Golf Pros Hit too far

L’R&A e l’USGA, le due organizzazioni che regolano il golf mondiale, hanno finalmente ammesso che è ora di limitare la potenza dei pro.

I risultati del Distance Insight Report

Leggendo il “Distance Insight Report”, uno studio da loro commissionato, non solo è sorprendente che ci sia voluto così tanto tempo per stabilirlo, ma è anche evidente che le cose dovranno cambiare rapidamente per salvaguardare il futuro del golf. I risultati non sono confortanti.

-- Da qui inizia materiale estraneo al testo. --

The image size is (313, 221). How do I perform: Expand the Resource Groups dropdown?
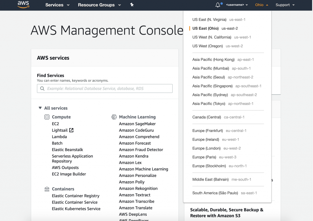[99, 5]
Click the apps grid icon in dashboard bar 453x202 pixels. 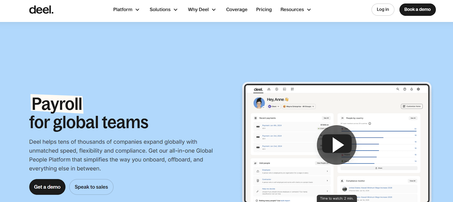(292, 89)
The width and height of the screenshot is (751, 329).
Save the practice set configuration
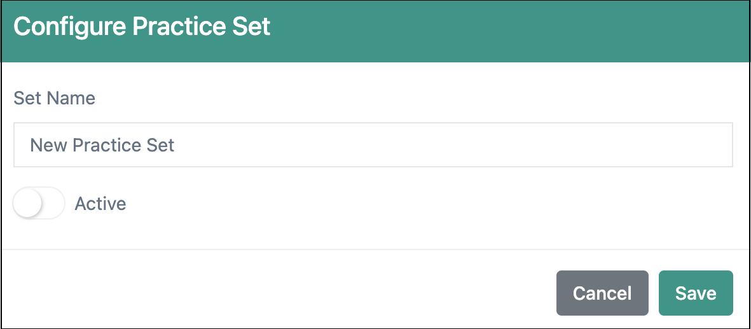click(x=696, y=293)
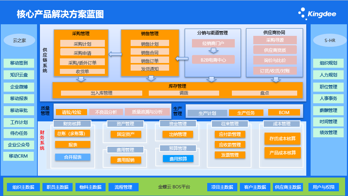Click down arrow below 供应商协同 box
Image resolution: width=348 pixels, height=196 pixels.
coord(275,79)
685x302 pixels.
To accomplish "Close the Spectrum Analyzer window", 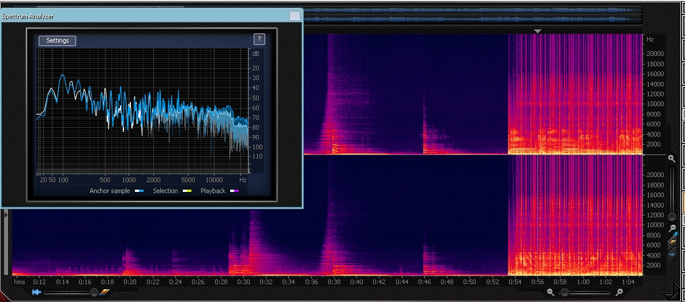I will (x=295, y=16).
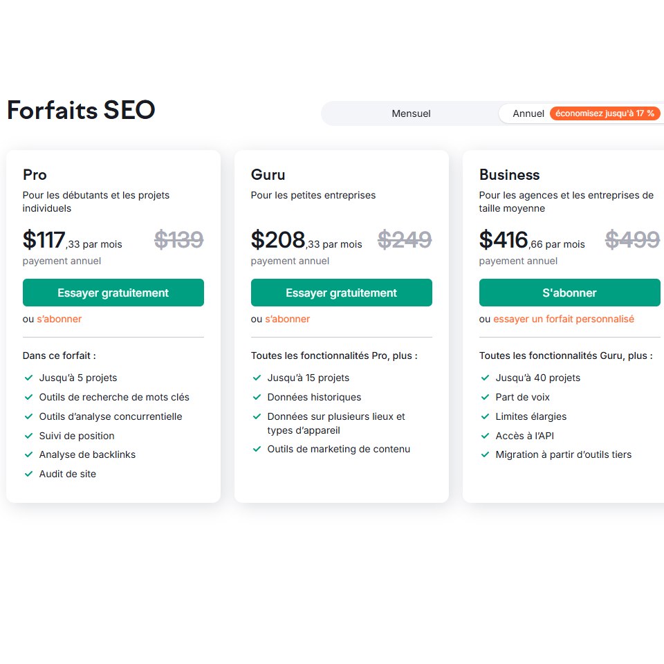Viewport: 664px width, 664px height.
Task: Click the checkmark next to Part de voix
Action: click(486, 397)
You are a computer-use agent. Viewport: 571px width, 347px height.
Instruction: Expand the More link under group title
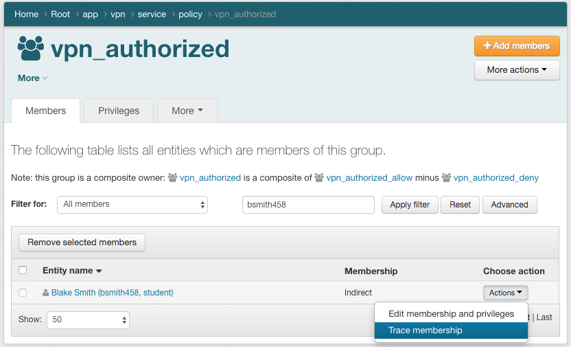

Da oltre cent’anni, la distanza percorsa e la lunghezza dei campi da golf sono in aumento. Le distanze del driver nel gioco d’élite sono in crescita di circa un metro all’anno dal 2013. Questi incrementi stanno portando a una riduzione della varietà e della creatività dei colpi giocati, favorendo la potenza rispetto ad altre qualità.

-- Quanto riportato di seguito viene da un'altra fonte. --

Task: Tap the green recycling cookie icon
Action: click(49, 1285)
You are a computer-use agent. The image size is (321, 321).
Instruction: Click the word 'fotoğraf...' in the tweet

Riguardo ai campi da golf, molti di essi stanno diventando obsoleti. Allungare i percorsi esistenti e costruirne di nuovi più lunghi costerebbe molto e metterebbe a dura prova le risorse naturali, come l’uso dell’acqua. Ma dal Report si evince che queste tendenze continueranno se non verrà intrapresa alcuna azione; anche se ci vorranno anni – forse pure un decennio – per trovare una soluzione. E non sarà una soluzione semplice. L’attenzione si concentra, poi, sul cambio degli standard dell’attrezzatura.

“I prossimi passi saranno lo sviluppo e la valutazione di potenziali soluzioni per perseguire questi obiettivi, riconoscendo che si tratta di un argomento complesso che coinvolge molte questioni, prospettive e interessi”.

Distance insight report

Non è certo una frase che induce all’ottimismo.

Il processo per l’implementazione di modifiche alle regole delle attrezzature è lento e sarà osteggiato dai produttori se si dovesse prevedere una limitazione della tecnologia o una minaccia alla loro attività. Se consideriamo, ad esempio, che sono stati necessari più di tre anni tra perché la proposta del divieto dei putter ancorati diventasse regola, non è realistico aspettarsi alcun cambiamento concreto prima del 2024.

Ma forse la frase più significativa dell’intero Rapporto è

“Valuteremo l’utilizzo della regola locale che potrebbe specificare l’uso di bastoni e/o palle destinati a determinare distanze più brevi”.

In sostanza, ciò significherebbe una potenziale differenziazione tra le attrezzature dei professionisti e quelle degli amateur, per il mercato di massa. Questa ipotesi è ora al centro della discussione.

Ci sono molti meno dati per i golfisti dilettanti, ma lo studio suggerisce che la media sui driver è aumentata da 200 yard nel 1996 a 216 nel 2019. È chiaro che, mentre i professionisti continuano ad allungarsi, i giocatori con handicap hanno ancora bisogno di tutto l’aiuto che possono ottenere.

Fa male dirlo, ma questa divisione potrebbe essere l’unico modo per preservare l’integrità dello sport a livello professionale mantenendo il divertimento per milioni di golfisti principianti e dilettanti in tutto il mondo.L’unica certezza è che qualcosa deve cambiare e questo Rapporto è un primo passo fondamentale. Come sostiene il vecchio detto, meglio tardi che mai.